Scam spoofs Binance website and uses TRUMP coin as lure for malware

Hackers are spreading a malicious remote access tool through an email campaign that targets people interested in buying President Donald Trump’s cryptocurrency through the Binance platform. 

The emails are made to look like they come from Binance — currently the largest cryptocurrency platform in the world — and offer the ability to earn TRUMP coins through various actions like installing Binance software, registering an account on the platform and depositing funds. 

Trump announced the coin ahead of his inauguration in January and companies tied to the president allegedly earned millions from it, raising severe concerns of corruption by ethics experts and even cryptocurrency advocates. 

Cybersecurity researchers at Cofense told Recorded Future News that they are unsure of who is behind the recent campaign, which allows the hackers to steal information from infected computers.

The researchers said that if victims follow the instructions in the email and hit the download link to get the TRUMP coins, they instead install a malicious version of a remote access tool known as ConnectWise. They added that the threat actors “are eagerly monitoring infections and can connect to infected computers in under 2 minutes.”

Max Gannon, Intelligence Manager at Cofense, said the company has seen a wide variety of threat actors abuse ConnectWise recently. 

“Some campaigns have been spoofing LinkedIn, others Binance, Virtru, and even the United States Social Security Administration. Part of the reason it has likely become so popular recently is that it has a lot of features and is free to use and easy to set up,” he said. 

“Moreover because it is technically legitimate there are a large number of files that it uses which cannot simply be blocked because they are also used by legitimate installations of ConnectWise RAT,” Cofense’s name for the malicious version. 

The emails take multiple steps to impersonate Binance, using the name of the company in the sender’s name and even including a “risk warning” in an effort to make the emails look legitimate. 

The fake website that greets victims is also painstakingly designed to look legitimate, using real images from the Binance and TRUMP coin websites.  

The download link on the site downloads the installer for the malicious version of ConnectWise instead of Binance’s desktop platform.

“Shortly after checking in, the threat actor takes remote control of any infected computers. This is in contrast to most ConnectWise RAT installations where the threat actor will only decide to interact with an infected host after some time has passed,” Cofense explained. 
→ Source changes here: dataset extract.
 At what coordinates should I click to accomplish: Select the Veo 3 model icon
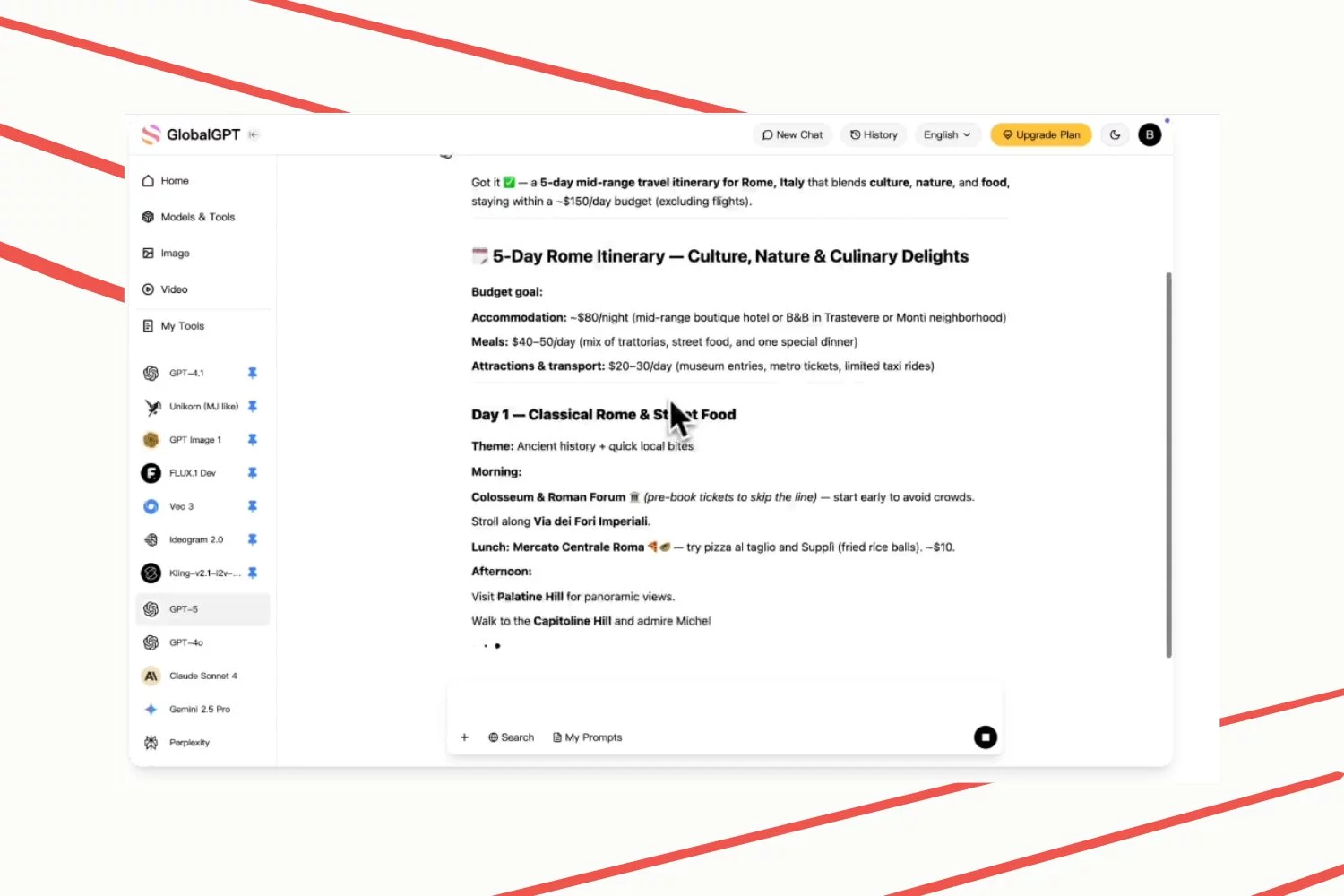click(x=151, y=506)
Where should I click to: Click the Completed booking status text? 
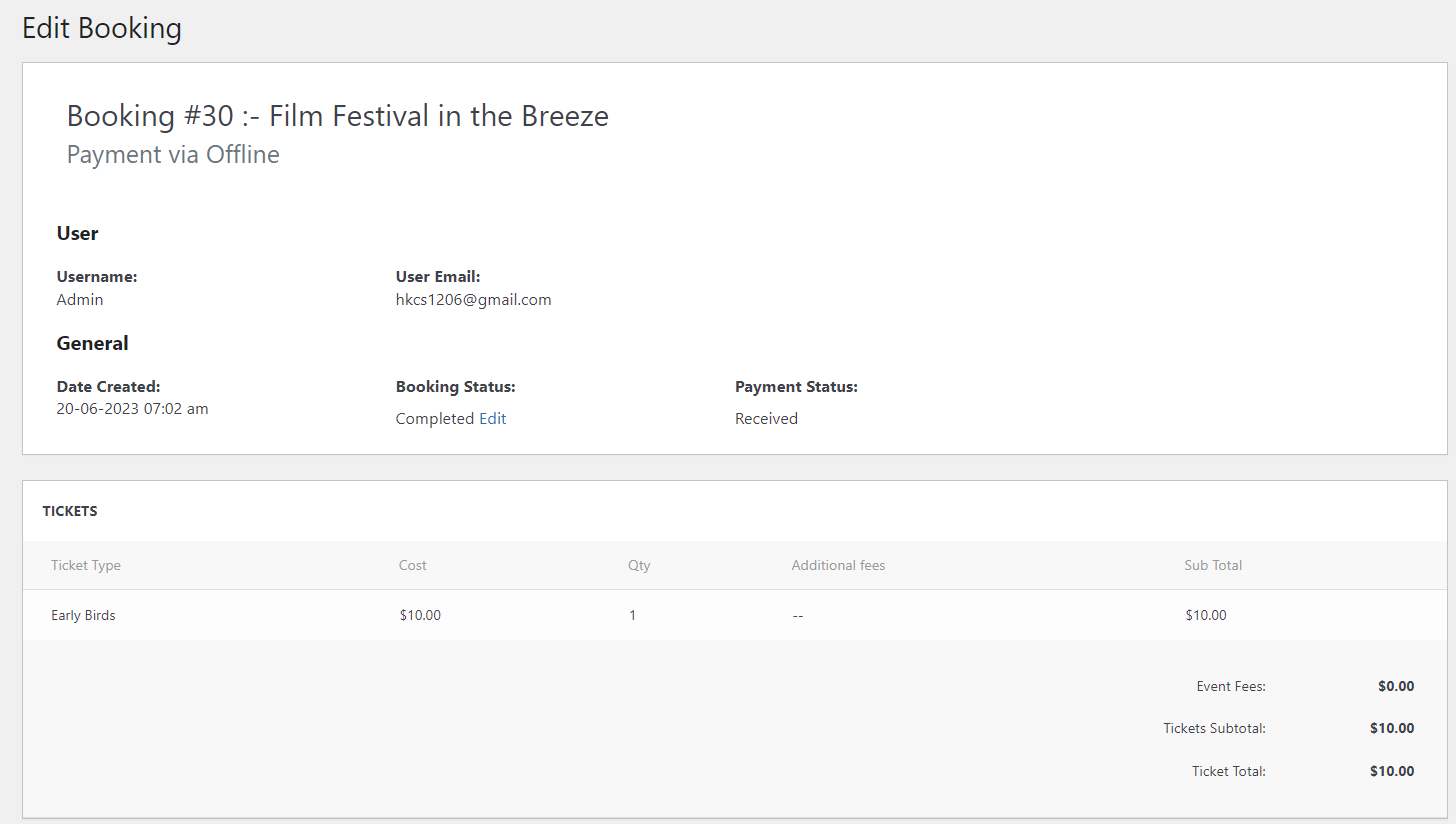[x=434, y=419]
“After a threat actor has connected, they will target saved passwords for applications such as Microsoft Edge, making up for ConnectWise RAT’s relative lack of information theft capabilities.”

Gannon said due to its simplicity, ConnectWise RAT can be used by threat actors of varying skill levels — from people who really don’t know what they are doing all the way up to advanced persistence threat (APT) groups trying to disguise their activities.

Cofense has released multiple reports this year on various phishing campaigns deploying ConnectWise RAT.